Accidentes En las Piscinas Ahogamiento en la Infancia

Jugar en el agua puede ser muy divertido para nuestros niños, pero a la misma vez puede convertirse en algo sumamente peligroso. Un niño pequeño se puede ahogar en tan sólo 2 pulgadas de agua. ¿Cuánto es esto? Imagínate que se quedan dos dedos de agua en el cubo que usaste para lavar el auto.

Pues sí, aún con esa pequeña cantidad de agua, los niños se sienten atraídos y esto los pone en peligro. Los objetos y lugares con agua, inodoros, bañeras o piscinas, entre otros, son bien atractivos para los niños, por lo que necesitan supervisión constante.

¿Sabías que en el año 2006, 1,600 niños fueron tratados en salas de emergencia por lesiones relacionadas a ahogamiento? Entre las lesiones no intencionales, el ahogamiento se ha mantenido como la segunda causa de muerte en los niños menores de cinco años.

Puerto Rico, al ser una isla y estar rodeada de agua promueve que los niños estén expuestos a estas lesiones desde una temprana edad. Sabemos que las lesiones relacionadas al ahogamiento NO son accidentes, porque las mismas se pueden prevenir. Si aprendemos cómo proteger a nuestros niños y cómo debe ser una supervisión adecuada, evitaremos que surjan estas tragedias.

La mayoría de las muertes infantiles por ahogamiento suceden cuando los padres o las personas a cargo del cuidado de los niños se distraen por contestar el teléfono, el timbre de la puerta o por las tareas domésticas. Los niños se sumergen en las piscinas de forma rápida y silenciosa, y la mayoría de las víctimas de ahogamiento fueron perdidas de vista en menos de 5 minutos.

Tener siempre al niño Al alcance de tu mano, significa que un adulto debe estar a una distancia que pueda tocar al niño en el momento que sea necesario.
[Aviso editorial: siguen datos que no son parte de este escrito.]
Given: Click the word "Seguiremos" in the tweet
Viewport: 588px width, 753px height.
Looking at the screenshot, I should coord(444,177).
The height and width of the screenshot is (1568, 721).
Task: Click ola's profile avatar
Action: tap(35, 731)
La supervisión por un adolescente o la presencia de un salvavidas, NUNCA puede sustituir el que estés al alcance de la mano.
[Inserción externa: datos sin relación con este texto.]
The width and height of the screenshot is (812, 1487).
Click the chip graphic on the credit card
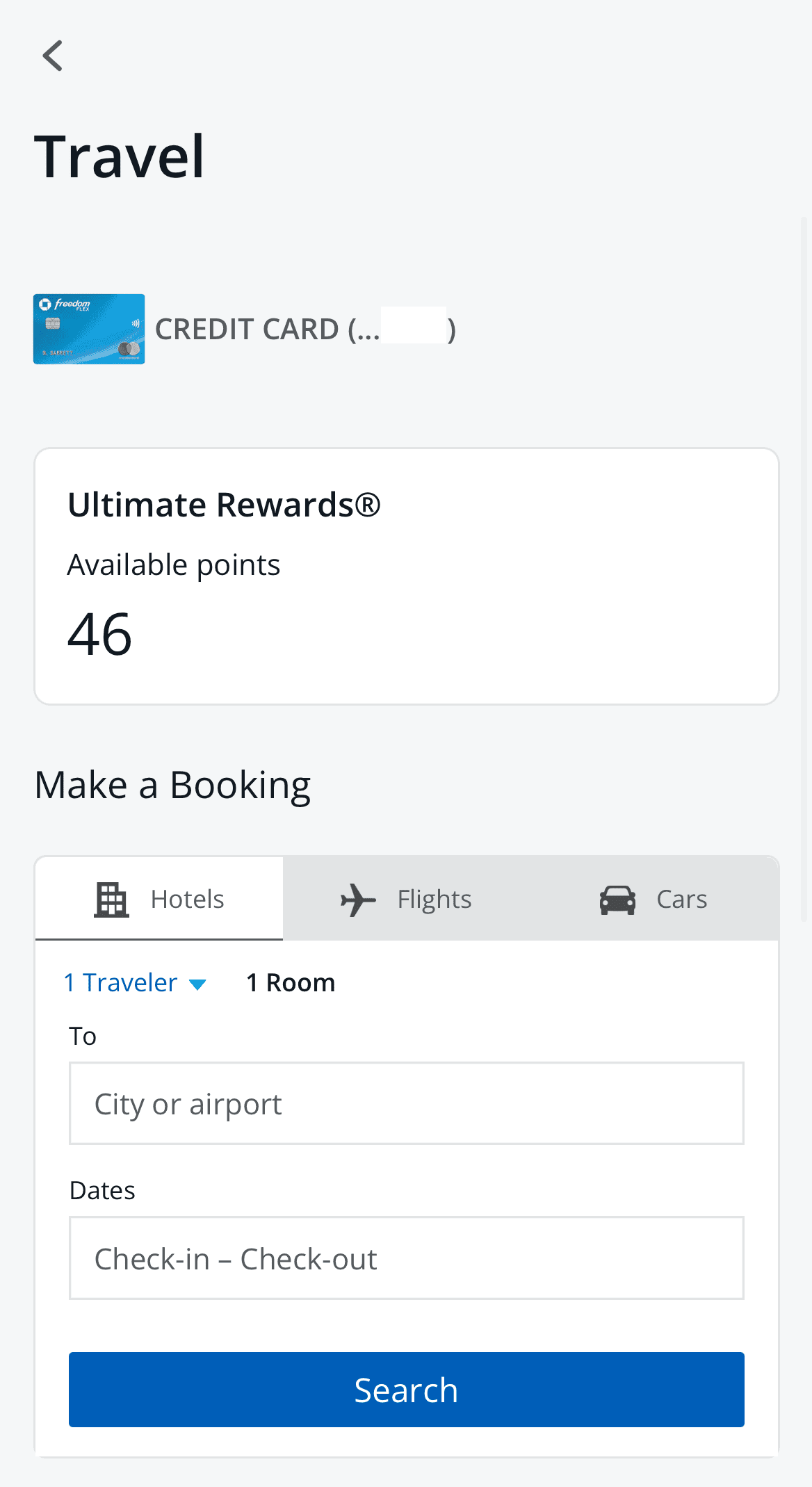[52, 322]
A veces pensamos que los niños están más seguros si tomaron clases de natación, pero esto no es cierto. Las clases de natación pueden parecer como una forma simple de prevenir el ahogamiento, pero la Academia Americana de Pediatría advierte que estas clases para los niños pueden dar a los padres un falso sentido de seguridad.

Aunque hay muchos cursos de natación disponibles, no es recomendable que se tomen antes de los 4 años. No es hasta los 4 años que su niño desarrolla los reflejos y destrezas psicomotoras que necesita para poder defenderse dentro del agua.

Reglas a seguir en el área de la piscina:

1 – Nunca se debe correr en el borde de la piscina.
2 – Quite todos los juguetes de la piscina para que el niño no tenga la tentación de ir a buscarlos.
3 – Después de usar la piscina inflable (plástico), siempre hay que vaciarla y guardarla.
4 – No permita que el niño utilice el trampolín en una piscina que no cuenta con las condiciones apropiadas.
5 – No permita el uso de juguetes de montar (flotadores, triciclos, bicicletas) cerca de las piscinas.
6 – Mantenga los aparatos eléctricos lejos de la piscina para evitar descargas eléctricas.
7- Tenga un teléfono y equipo de rescate cerca de la piscina para utilizarlo en caso de emergencias.
8 – Cualquier persona vigilando a un niño alrededor de una piscina debe aprender reanimación cardiopulmonar (CPR) y ser capaz de rescatarlo en caso de emergencia.
Trágicamente, muchos niños menores de cinco años se ahogan en las piscinas de sus propias casas. Es por esto que debemos aprender cómo asegurarlas.

Las piscinas deben tener una verja de 4 pies de alto que rodee todos sus bordes y no incluir la pared de la casa como uno de ellos. La verja debe poseer un portón que cierre sólo, hacia afuera y que separe la piscina del resto de la casa. Esto va a prevenir que el niño tenga acceso a la piscina cuando no haya un adulto a su lado.

La supervisión de un adulto es la estrategia de prevención más segura y efectiva, por eso recuerda que tus niños deben estar SIEMPRE, AL ALCANCE DE TU MANO.